===== MATERIAL PROVIDED

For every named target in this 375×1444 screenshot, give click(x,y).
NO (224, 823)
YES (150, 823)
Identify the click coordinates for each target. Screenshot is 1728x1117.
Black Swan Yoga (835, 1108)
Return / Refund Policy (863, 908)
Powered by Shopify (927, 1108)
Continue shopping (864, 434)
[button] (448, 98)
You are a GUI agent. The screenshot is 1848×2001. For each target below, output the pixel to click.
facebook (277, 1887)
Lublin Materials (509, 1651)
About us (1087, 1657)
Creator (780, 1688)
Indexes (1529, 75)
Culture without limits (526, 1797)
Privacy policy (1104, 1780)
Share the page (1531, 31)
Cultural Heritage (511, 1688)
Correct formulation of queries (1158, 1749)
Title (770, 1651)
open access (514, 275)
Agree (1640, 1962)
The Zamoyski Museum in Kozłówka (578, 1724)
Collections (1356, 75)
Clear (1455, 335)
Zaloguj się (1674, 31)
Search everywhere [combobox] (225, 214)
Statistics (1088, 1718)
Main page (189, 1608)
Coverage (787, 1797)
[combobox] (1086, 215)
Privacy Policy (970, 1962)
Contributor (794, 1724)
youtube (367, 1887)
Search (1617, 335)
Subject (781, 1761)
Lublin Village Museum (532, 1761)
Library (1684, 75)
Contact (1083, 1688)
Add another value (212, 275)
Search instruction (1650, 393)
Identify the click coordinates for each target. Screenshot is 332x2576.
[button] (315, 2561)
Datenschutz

==========

_WHAT THE TASK REQUIRES:_
Pull out each line of the listing that holds the string "Search".

_SOLUTION TO THE EXERCISE:_
Search everywhere [combobox] (225, 214)
Search (1617, 335)
Search instruction (1650, 393)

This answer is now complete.